Bob Katter
Bob Katter Megan Pope

Katter eyes expansion

MAVERICK MP Bob Katter plans to spread his political tentacles beyond Queensland's borders.

The federal member for Kennedy in Queensland's north confirmed on Monday his Katter's Australian Party would field lower house and Senate candidates in his home state at the next national poll, which at this stage is likely to be held towards the end of next year.

But he also told reporters in Brisbane the party, formed on June 3 last year, was in "delicate negotiations with several organisations" in three other states, although he declined to reveal which states or organisations.

The party has called for expressions of interest as it begins the process of selecting candidates in Queensland to take on what Mr Katter likes to call the "Liberal Party/ALP junta".

Mr Katter said his party would focus on a large number of seats as it set out to "change the direction of government in Australia".

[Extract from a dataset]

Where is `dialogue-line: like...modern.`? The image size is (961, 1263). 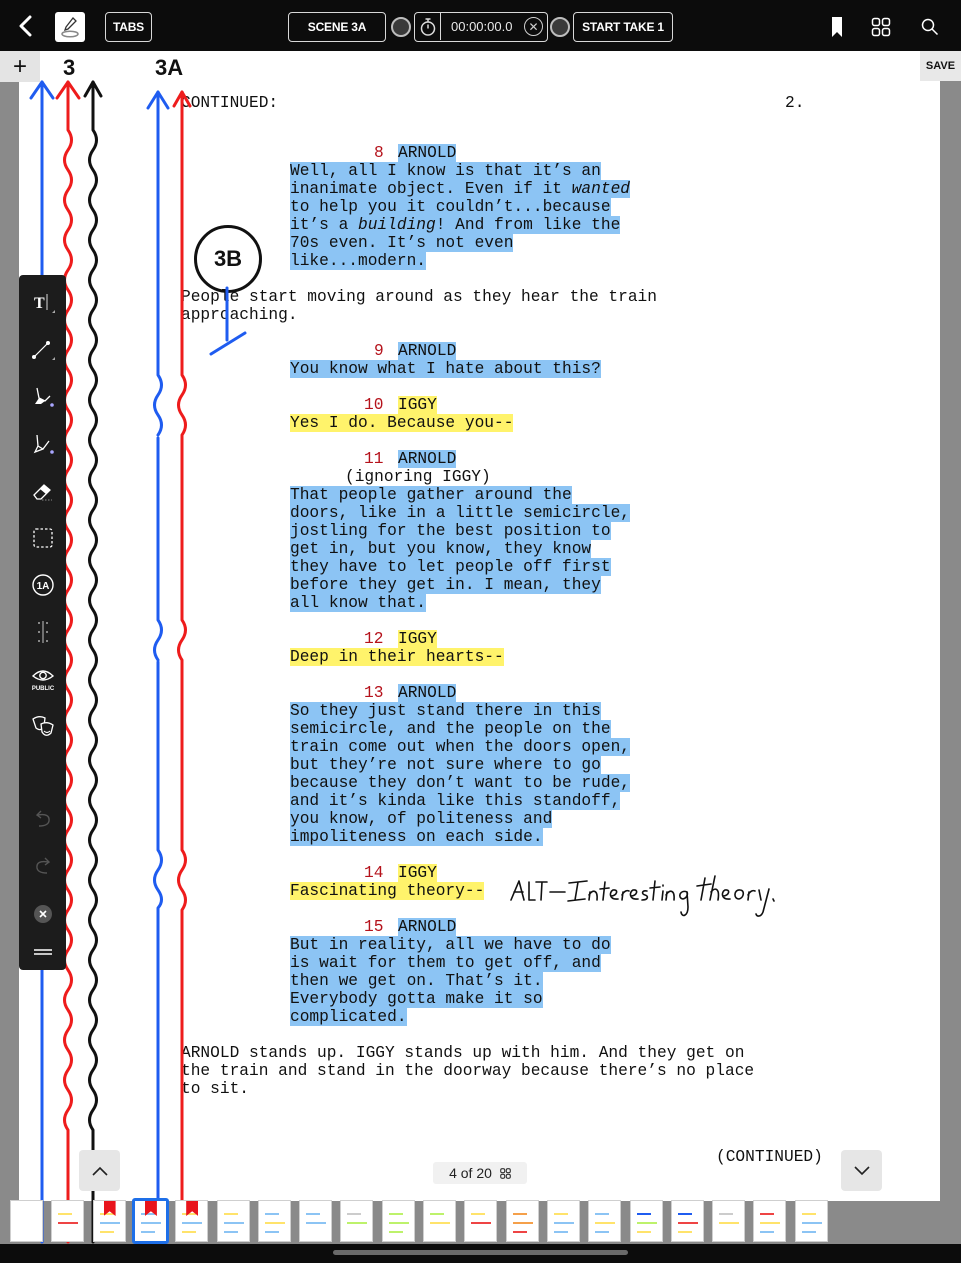 dialogue-line: like...modern. is located at coordinates (358, 261).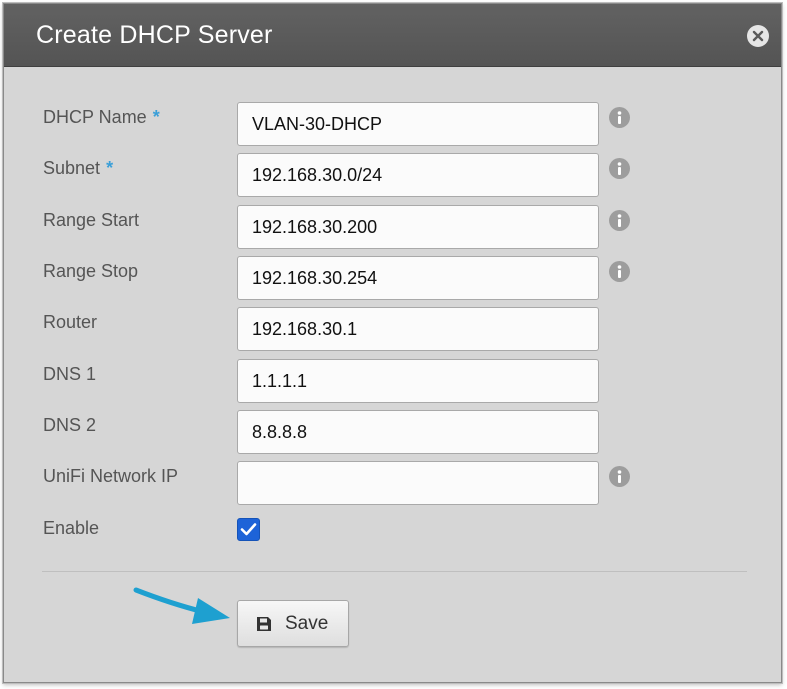 This screenshot has width=787, height=689. What do you see at coordinates (418, 175) in the screenshot?
I see `subnet-input` at bounding box center [418, 175]. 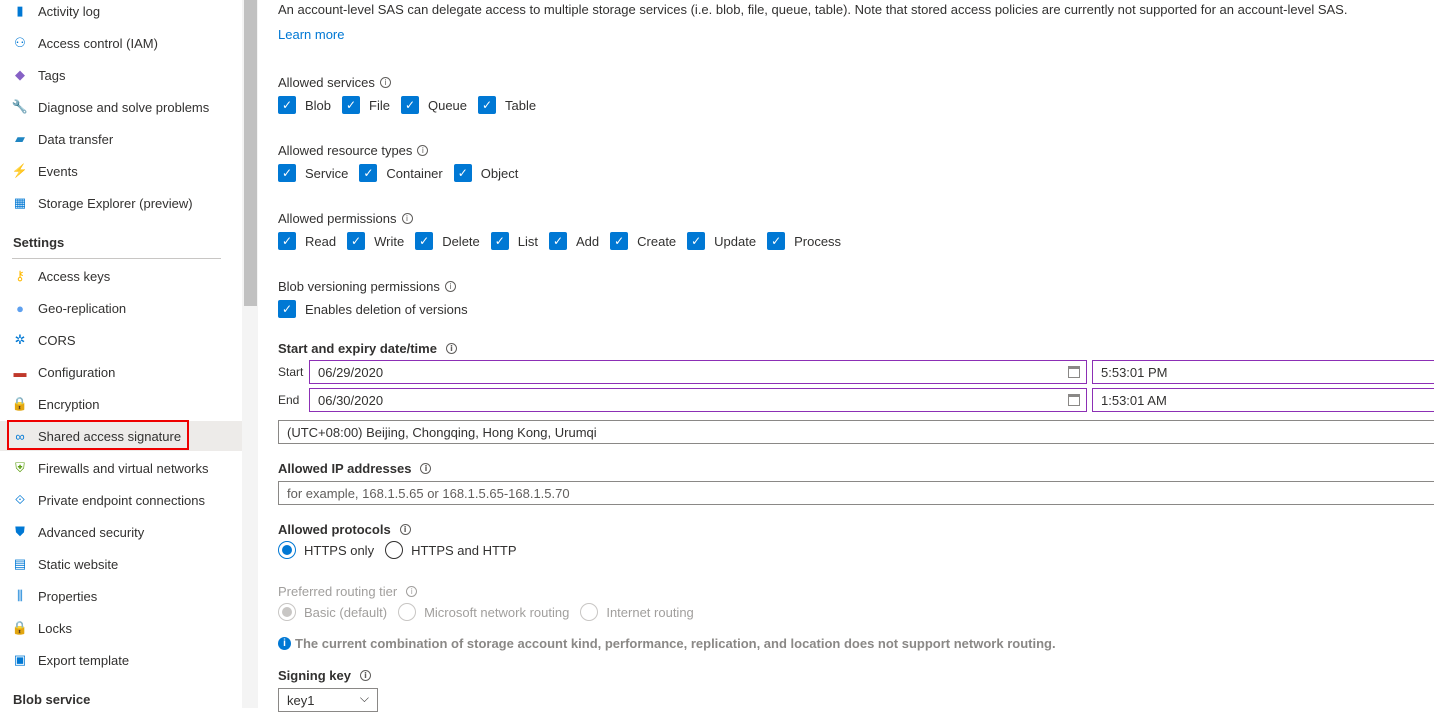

"We're going to win control of the state and nation," Mr Katter told Sky news in reference to his political idol Ted Theodore - a Labor Party Queensland premier and federal treasurer early last century.

He said winning control of the Senate was within the party's reach.

"But our ambitions are much greater than that," he said.

At the Queensland election in March KAP succeeded in winning two seats, including Mr Katter's son Rob Jnr, who won the seat of Mount Isa, which his father once held.

Mr Katter said analysis commissioned by the party showed it had been robbed of a significant number of primary votes in the March election after his name was left off ballot papers.

The Queensland Electoral Commission used the abbreviated Australian Party, which the party registered as its shortened name. The party lost a Supreme Court appeal to have the ballot papers destroyed and new versions printed.

"We stand to make a much stronger showing than at the Queensland election where we polled over 15% in 33 seats," Mr Katter said.

"This time we will have the party's full name on the ballot paper and have a preferential voting system.

"I can also reveal today that detailed analysis commissioned by the Party shows that we were cheated out of 8.5% of the primary vote because we were not allowed to have our full party name on the ballot paper."

KAP also announced on Monday its former Queensland leader Aidan McLindon had been appointed state director.